## EXERCISE DIRECTIONS
The answer is the set of lines that include "Given", copied from the data below.

## INPUT RECORDS
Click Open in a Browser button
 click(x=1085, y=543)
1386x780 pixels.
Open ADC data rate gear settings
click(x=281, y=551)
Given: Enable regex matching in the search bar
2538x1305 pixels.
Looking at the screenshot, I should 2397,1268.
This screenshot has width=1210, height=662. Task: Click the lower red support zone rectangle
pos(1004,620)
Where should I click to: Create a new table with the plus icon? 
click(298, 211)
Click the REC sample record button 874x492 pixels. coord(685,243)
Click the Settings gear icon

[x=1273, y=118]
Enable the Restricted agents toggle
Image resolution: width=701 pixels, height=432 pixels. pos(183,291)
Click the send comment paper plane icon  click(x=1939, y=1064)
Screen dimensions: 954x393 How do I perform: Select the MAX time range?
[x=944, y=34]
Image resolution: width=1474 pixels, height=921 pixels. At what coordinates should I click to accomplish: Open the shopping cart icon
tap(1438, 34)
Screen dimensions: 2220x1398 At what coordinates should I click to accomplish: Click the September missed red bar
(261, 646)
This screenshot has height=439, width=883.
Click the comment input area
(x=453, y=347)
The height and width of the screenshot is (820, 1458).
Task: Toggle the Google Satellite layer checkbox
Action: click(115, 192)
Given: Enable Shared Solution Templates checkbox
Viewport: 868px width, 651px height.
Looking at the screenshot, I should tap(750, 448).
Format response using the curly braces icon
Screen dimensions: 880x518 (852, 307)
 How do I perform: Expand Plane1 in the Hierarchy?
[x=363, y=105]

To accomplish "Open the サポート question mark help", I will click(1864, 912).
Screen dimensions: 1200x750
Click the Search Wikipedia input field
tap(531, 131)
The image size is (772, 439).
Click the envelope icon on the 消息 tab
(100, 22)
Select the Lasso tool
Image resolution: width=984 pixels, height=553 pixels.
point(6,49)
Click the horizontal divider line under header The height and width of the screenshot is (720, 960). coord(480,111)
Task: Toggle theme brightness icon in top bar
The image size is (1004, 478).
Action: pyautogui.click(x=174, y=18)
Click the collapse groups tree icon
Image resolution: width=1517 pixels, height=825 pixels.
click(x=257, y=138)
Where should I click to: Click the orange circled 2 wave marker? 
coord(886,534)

## SOLUTION FOR THIS EXERCISE
Given: Enable regex matching in the search bar
Given: Enable Shared Solution Templates checkbox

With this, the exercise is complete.